WHAT THE TASK REQUIRES
Copy each line that contains the string "beside", taking them from the material.

════

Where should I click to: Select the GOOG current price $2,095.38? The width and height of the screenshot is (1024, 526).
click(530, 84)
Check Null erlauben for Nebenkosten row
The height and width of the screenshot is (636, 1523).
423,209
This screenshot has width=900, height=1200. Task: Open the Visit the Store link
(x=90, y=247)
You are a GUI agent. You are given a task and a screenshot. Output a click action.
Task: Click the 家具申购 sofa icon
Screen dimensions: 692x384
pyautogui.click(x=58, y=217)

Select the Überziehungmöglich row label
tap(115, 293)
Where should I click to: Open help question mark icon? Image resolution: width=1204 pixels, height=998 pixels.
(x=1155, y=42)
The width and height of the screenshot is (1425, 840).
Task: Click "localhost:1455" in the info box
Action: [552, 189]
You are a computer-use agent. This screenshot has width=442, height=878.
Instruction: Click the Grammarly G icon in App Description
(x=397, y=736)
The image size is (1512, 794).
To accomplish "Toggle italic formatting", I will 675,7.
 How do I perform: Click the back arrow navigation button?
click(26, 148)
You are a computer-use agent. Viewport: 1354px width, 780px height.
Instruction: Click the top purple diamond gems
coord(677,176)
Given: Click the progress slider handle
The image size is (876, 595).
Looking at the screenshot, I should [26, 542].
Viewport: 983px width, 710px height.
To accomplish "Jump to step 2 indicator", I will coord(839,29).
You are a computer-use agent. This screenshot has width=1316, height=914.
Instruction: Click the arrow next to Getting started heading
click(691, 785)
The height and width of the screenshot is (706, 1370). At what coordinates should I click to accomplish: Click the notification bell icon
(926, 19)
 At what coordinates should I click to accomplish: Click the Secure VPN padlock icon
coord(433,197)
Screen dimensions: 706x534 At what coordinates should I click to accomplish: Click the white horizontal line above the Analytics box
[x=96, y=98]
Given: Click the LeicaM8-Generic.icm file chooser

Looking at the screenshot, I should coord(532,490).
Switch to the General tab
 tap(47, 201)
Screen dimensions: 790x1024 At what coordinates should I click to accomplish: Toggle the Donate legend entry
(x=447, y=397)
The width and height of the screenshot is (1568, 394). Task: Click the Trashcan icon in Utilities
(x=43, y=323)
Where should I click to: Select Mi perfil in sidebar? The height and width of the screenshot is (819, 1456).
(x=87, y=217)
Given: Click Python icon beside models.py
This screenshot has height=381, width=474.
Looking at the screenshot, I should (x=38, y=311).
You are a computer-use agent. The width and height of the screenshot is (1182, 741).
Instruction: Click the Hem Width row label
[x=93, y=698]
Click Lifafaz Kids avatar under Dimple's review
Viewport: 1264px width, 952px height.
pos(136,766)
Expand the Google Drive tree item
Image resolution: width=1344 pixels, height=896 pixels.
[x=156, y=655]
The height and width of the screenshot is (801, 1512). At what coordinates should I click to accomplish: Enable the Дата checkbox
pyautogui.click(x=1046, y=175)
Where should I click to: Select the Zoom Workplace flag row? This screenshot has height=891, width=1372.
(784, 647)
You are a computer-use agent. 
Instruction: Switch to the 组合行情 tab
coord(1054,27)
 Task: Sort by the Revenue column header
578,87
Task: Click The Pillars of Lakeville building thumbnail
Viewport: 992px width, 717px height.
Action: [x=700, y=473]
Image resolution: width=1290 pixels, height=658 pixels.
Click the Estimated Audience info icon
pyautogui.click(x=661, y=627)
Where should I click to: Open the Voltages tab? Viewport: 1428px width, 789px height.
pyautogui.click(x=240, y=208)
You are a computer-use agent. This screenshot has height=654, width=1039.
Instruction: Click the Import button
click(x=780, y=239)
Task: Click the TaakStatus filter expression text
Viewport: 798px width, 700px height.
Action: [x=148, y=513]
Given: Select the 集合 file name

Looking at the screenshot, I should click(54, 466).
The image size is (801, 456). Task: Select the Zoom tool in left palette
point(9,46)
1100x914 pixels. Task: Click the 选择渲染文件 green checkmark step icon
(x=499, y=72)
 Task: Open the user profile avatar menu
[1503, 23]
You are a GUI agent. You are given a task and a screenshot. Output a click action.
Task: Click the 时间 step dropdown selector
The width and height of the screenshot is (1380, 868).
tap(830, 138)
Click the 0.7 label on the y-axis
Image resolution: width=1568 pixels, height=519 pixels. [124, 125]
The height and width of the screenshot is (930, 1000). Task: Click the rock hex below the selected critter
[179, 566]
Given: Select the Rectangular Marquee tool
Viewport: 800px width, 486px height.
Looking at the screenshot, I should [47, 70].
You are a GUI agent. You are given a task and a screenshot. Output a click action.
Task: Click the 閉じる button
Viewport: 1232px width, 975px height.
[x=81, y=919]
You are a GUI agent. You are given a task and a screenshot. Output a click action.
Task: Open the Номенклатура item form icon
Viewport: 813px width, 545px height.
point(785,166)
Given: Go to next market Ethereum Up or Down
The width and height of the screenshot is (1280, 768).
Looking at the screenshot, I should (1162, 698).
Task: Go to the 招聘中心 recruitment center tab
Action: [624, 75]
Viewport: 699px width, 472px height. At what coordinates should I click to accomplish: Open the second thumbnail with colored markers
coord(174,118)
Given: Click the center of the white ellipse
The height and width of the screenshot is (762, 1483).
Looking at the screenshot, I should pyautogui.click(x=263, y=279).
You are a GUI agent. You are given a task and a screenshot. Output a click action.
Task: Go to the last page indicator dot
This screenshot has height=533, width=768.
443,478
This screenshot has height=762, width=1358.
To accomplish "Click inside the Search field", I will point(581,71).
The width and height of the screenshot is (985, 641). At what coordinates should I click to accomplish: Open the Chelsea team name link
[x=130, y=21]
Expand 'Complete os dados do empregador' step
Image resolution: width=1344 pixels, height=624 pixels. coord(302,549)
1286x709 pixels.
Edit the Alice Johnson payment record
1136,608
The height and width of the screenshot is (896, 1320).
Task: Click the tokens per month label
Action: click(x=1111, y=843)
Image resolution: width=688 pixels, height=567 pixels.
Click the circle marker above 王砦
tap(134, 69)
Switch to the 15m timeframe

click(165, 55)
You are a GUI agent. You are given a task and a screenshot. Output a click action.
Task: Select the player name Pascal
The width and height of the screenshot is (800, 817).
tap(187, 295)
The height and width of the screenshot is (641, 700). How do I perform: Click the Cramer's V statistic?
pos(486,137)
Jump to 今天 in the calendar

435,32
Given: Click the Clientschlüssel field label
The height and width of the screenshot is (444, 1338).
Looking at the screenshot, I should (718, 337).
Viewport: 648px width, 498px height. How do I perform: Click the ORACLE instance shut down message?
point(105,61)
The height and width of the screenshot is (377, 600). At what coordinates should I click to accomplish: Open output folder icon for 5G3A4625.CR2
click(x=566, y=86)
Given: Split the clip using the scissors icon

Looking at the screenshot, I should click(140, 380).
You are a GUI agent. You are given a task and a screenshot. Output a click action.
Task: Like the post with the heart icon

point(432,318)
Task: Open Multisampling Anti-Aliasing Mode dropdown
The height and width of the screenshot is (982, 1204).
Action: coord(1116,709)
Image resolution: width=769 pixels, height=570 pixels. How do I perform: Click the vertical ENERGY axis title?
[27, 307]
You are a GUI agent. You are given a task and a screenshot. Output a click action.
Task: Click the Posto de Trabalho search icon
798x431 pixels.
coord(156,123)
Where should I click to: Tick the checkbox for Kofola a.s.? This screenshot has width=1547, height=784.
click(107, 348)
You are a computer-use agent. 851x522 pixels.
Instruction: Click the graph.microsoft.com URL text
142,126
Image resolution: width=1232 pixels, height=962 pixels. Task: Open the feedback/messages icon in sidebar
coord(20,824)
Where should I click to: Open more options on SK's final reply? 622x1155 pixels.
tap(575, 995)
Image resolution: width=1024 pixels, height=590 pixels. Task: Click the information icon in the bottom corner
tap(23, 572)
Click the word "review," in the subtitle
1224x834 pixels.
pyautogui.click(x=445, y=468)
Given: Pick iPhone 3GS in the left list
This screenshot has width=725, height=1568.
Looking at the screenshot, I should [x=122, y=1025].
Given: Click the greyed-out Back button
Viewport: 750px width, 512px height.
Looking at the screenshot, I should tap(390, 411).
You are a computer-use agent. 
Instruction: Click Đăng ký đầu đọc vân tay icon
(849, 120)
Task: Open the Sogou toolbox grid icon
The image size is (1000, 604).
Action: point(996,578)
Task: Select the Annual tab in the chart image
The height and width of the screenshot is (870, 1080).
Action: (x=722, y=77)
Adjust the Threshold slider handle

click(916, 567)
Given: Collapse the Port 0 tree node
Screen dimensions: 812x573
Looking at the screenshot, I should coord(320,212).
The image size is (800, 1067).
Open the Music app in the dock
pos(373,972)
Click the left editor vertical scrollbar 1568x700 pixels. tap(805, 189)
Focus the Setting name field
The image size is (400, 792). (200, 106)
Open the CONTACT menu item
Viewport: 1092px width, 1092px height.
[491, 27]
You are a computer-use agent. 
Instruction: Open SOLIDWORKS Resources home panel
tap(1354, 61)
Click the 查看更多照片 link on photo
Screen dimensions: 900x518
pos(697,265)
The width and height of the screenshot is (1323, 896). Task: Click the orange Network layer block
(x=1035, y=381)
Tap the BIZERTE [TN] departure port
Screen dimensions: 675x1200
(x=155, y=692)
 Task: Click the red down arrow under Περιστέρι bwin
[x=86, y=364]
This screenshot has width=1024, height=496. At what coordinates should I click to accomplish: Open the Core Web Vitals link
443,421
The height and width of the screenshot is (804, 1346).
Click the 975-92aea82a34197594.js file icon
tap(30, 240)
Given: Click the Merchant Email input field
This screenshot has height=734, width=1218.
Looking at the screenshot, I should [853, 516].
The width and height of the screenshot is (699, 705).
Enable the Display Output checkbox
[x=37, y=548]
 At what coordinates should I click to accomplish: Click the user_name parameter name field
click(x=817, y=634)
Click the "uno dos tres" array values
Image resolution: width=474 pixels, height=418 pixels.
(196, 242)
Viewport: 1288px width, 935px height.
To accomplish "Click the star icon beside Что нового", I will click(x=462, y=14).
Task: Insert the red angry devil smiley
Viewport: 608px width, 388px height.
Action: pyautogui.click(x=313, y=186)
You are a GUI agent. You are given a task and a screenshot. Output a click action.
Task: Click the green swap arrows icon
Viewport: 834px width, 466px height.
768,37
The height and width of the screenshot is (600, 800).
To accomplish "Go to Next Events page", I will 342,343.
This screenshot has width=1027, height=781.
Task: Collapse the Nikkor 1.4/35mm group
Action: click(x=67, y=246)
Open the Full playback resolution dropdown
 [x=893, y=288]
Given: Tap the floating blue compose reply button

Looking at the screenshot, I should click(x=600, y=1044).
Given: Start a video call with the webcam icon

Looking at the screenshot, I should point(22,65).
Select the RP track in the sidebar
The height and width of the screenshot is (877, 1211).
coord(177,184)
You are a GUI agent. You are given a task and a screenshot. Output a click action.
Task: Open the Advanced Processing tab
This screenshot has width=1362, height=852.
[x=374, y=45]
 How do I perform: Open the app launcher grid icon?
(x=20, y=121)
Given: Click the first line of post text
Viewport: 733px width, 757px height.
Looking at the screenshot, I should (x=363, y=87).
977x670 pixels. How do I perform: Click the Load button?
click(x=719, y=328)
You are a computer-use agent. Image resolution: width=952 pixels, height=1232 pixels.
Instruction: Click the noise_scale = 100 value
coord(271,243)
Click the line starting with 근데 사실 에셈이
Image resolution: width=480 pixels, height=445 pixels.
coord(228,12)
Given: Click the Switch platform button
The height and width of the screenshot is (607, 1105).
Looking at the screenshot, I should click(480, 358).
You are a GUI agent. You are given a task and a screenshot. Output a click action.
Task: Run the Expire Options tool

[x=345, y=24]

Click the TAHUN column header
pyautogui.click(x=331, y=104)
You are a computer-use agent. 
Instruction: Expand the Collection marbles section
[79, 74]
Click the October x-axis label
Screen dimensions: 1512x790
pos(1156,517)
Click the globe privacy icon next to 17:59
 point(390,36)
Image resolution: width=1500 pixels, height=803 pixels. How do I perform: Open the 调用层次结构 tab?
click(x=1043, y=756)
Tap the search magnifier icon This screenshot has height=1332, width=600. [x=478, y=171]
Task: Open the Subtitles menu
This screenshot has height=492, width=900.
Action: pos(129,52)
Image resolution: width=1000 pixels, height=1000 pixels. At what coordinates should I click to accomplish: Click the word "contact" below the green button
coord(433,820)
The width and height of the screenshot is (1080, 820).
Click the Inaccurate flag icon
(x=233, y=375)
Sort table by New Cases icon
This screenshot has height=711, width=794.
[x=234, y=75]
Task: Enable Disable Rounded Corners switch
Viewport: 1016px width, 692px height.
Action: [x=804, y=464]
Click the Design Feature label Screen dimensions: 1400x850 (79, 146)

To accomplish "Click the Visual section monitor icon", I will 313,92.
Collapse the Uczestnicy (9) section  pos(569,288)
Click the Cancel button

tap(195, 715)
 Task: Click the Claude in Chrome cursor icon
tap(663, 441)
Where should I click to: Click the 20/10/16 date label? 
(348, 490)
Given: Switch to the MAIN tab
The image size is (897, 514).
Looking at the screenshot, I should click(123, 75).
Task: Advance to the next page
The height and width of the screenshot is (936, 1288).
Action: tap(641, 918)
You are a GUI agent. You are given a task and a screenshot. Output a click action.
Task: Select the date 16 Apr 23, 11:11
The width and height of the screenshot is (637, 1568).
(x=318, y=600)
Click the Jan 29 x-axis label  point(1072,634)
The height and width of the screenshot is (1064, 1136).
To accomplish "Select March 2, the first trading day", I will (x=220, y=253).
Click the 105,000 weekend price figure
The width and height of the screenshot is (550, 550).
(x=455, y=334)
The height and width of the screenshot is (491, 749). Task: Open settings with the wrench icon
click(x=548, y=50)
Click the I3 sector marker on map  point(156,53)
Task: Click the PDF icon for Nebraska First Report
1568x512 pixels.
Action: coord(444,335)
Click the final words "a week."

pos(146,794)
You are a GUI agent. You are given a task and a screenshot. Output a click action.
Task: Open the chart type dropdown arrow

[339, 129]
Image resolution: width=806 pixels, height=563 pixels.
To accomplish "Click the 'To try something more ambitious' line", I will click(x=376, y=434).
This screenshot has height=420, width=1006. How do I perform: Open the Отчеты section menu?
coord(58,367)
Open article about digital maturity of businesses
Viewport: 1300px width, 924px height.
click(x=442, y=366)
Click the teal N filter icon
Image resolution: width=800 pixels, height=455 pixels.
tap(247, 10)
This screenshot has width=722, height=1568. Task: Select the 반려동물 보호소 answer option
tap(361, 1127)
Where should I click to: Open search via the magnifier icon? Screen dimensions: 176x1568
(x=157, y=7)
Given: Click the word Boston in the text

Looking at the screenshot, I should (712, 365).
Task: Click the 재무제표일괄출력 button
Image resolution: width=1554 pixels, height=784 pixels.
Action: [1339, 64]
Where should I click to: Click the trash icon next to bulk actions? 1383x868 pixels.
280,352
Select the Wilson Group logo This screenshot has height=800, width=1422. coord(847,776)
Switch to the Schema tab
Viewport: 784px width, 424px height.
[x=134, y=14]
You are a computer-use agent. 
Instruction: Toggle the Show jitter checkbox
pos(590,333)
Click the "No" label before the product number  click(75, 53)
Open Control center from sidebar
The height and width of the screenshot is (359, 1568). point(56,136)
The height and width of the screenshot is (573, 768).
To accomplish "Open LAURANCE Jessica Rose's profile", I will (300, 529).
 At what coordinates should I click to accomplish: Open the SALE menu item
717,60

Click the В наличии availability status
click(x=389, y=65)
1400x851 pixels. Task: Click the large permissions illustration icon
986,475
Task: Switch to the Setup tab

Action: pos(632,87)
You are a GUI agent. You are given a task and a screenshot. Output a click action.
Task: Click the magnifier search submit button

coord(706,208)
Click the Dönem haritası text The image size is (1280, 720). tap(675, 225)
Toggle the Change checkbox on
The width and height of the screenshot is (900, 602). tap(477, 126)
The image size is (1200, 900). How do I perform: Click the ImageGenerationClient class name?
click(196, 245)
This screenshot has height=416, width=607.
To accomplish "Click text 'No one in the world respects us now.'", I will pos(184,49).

════

YOUR RESPONSE
Given: Click Python icon beside models.py
To accomplish "Click the star icon beside Что нового", I will click(x=462, y=14).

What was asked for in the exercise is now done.